Stored records
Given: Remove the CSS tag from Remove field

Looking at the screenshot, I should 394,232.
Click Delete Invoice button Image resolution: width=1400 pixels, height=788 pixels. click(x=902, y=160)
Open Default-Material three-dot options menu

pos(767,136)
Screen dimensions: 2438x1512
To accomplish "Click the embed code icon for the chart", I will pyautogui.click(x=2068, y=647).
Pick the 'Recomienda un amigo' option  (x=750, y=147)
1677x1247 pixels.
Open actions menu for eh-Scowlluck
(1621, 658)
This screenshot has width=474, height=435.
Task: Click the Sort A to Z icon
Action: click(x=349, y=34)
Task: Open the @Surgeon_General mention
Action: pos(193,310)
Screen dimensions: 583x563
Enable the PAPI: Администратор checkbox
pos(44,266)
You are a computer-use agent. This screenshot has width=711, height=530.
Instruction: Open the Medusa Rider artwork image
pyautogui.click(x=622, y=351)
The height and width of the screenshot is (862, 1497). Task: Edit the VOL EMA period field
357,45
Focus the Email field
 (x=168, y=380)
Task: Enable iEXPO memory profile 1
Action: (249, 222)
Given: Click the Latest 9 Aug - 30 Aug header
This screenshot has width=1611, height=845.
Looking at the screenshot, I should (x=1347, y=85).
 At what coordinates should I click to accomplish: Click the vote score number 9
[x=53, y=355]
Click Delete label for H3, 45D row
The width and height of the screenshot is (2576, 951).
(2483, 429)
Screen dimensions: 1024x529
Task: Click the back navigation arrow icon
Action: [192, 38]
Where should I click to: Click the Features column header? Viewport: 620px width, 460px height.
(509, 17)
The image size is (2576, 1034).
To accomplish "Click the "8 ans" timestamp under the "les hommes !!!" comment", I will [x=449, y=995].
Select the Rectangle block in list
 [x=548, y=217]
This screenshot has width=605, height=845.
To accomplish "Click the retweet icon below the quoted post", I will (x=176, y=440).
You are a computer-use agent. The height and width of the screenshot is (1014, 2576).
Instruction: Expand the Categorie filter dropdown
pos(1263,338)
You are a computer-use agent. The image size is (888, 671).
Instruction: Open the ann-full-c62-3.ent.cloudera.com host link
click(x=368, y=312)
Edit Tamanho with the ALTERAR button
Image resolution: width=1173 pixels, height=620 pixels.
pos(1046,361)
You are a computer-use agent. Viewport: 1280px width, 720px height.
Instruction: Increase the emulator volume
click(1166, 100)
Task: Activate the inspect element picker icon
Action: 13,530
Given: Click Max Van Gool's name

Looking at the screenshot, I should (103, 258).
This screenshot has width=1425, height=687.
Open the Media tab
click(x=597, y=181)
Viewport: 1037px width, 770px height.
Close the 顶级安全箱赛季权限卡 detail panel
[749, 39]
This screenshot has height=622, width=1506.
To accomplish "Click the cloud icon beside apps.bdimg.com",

[What to do]
Reprint exactly the lines above that start at the one with "Open Default-Material three-dot options menu" and end at the one with "1677x1247 pixels.", keeping both and adding none.

[Answer section]
Open Default-Material three-dot options menu

pos(767,136)
Screen dimensions: 2438x1512
To accomplish "Click the embed code icon for the chart", I will pyautogui.click(x=2068, y=647).
Pick the 'Recomienda un amigo' option  (x=750, y=147)
1677x1247 pixels.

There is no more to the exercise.